** BEGIN Given data **
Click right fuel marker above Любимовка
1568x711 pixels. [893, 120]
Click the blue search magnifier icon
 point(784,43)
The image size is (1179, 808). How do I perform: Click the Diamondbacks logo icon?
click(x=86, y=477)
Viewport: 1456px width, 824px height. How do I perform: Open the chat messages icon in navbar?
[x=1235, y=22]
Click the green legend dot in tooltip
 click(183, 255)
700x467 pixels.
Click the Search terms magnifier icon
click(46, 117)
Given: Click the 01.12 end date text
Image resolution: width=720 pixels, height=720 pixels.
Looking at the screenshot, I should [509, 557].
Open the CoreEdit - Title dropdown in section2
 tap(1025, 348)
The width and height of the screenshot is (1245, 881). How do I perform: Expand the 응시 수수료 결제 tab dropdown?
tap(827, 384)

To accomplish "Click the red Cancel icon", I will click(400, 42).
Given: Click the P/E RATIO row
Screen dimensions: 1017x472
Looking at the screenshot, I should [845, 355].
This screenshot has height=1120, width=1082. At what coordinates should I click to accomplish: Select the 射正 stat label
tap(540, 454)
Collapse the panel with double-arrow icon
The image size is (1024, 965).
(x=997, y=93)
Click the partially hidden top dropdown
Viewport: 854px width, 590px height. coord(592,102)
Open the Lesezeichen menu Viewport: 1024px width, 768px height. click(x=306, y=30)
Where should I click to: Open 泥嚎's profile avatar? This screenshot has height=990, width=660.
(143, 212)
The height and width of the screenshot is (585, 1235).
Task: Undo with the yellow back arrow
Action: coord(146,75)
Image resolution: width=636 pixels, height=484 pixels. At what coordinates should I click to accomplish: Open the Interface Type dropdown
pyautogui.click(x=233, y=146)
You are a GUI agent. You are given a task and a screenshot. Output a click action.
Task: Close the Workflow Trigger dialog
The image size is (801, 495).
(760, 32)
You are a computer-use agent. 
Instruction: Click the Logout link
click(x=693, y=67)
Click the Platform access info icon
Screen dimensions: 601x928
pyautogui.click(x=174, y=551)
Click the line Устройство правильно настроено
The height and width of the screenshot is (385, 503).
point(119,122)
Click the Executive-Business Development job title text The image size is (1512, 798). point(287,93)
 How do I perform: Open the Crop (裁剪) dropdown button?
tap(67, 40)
** END Given data **
■ Exercise
Rewrite the rows above, changing every "magnifier" to "magnifying glass" and leaving everything else as it is.

■ Result of this exercise
Click right fuel marker above Любимовка
1568x711 pixels. [893, 120]
Click the blue search magnifying glass icon
 point(784,43)
The image size is (1179, 808). How do I perform: Click the Diamondbacks logo icon?
click(x=86, y=477)
Viewport: 1456px width, 824px height. How do I perform: Open the chat messages icon in navbar?
[x=1235, y=22]
Click the green legend dot in tooltip
 click(183, 255)
700x467 pixels.
Click the Search terms magnifying glass icon
click(46, 117)
Given: Click the 01.12 end date text
Image resolution: width=720 pixels, height=720 pixels.
Looking at the screenshot, I should [509, 557].
Open the CoreEdit - Title dropdown in section2
 tap(1025, 348)
The width and height of the screenshot is (1245, 881). How do I perform: Expand the 응시 수수료 결제 tab dropdown?
tap(827, 384)

To accomplish "Click the red Cancel icon", I will click(400, 42).
Given: Click the P/E RATIO row
Screen dimensions: 1017x472
Looking at the screenshot, I should [845, 355].
This screenshot has height=1120, width=1082. At what coordinates should I click to accomplish: Select the 射正 stat label
tap(540, 454)
Collapse the panel with double-arrow icon
The image size is (1024, 965).
(x=997, y=93)
Click the partially hidden top dropdown
Viewport: 854px width, 590px height. coord(592,102)
Open the Lesezeichen menu Viewport: 1024px width, 768px height. click(x=306, y=30)
Where should I click to: Open 泥嚎's profile avatar? This screenshot has height=990, width=660.
(143, 212)
The height and width of the screenshot is (585, 1235).
Task: Undo with the yellow back arrow
Action: coord(146,75)
Image resolution: width=636 pixels, height=484 pixels. At what coordinates should I click to accomplish: Open the Interface Type dropdown
pyautogui.click(x=233, y=146)
You are a GUI agent. You are given a task and a screenshot. Output a click action.
Task: Close the Workflow Trigger dialog
The image size is (801, 495).
(760, 32)
You are a computer-use agent. 
Instruction: Click the Logout link
click(x=693, y=67)
Click the Platform access info icon
Screen dimensions: 601x928
pyautogui.click(x=174, y=551)
Click the line Устройство правильно настроено
The height and width of the screenshot is (385, 503).
point(119,122)
Click the Executive-Business Development job title text The image size is (1512, 798). point(287,93)
 How do I perform: Open the Crop (裁剪) dropdown button?
tap(67, 40)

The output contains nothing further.